Your instructions :: Each line below that includes the word "GoodCheese" is to be reported.

Exercise data ::

......

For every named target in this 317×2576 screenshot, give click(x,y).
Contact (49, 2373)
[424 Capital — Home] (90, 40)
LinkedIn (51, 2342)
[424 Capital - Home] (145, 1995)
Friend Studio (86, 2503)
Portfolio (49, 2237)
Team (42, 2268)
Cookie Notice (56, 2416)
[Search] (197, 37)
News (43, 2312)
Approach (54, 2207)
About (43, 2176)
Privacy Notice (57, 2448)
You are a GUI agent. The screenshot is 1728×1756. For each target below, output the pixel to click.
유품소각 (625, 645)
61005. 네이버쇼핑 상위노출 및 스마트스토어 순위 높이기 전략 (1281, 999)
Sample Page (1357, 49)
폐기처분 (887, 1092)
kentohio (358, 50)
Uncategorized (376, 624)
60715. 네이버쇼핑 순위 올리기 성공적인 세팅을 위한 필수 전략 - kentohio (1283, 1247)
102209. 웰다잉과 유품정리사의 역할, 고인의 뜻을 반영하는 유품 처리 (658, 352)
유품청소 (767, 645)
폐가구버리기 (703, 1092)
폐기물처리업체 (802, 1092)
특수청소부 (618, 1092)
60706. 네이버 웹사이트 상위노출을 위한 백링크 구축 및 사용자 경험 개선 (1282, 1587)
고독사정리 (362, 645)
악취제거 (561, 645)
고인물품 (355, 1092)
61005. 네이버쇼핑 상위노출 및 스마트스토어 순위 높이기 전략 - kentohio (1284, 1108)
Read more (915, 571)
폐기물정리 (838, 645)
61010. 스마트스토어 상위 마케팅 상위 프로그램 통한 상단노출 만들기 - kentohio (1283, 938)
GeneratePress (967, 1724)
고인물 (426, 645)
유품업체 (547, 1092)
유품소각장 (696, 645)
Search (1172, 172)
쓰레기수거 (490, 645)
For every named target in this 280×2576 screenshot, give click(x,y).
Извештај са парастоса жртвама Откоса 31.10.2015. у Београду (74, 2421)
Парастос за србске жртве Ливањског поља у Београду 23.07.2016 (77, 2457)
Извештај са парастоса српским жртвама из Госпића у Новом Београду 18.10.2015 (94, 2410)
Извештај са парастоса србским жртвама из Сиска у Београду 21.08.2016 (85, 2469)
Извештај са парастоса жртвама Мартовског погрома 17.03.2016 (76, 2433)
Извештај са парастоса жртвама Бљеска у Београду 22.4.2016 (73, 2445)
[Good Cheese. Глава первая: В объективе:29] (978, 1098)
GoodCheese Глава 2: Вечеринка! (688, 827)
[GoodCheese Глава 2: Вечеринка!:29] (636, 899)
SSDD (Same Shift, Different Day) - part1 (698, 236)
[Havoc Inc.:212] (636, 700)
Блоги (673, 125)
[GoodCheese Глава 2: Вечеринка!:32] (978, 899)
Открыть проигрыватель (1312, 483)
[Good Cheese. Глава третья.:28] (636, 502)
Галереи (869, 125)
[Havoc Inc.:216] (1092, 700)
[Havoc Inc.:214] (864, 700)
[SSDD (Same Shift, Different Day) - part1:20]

......

Written response ::
GoodCheese Глава 2: Вечеринка! (688, 827)
[GoodCheese Глава 2: Вечеринка!:29] (636, 899)
[GoodCheese Глава 2: Вечеринка!:32] (978, 899)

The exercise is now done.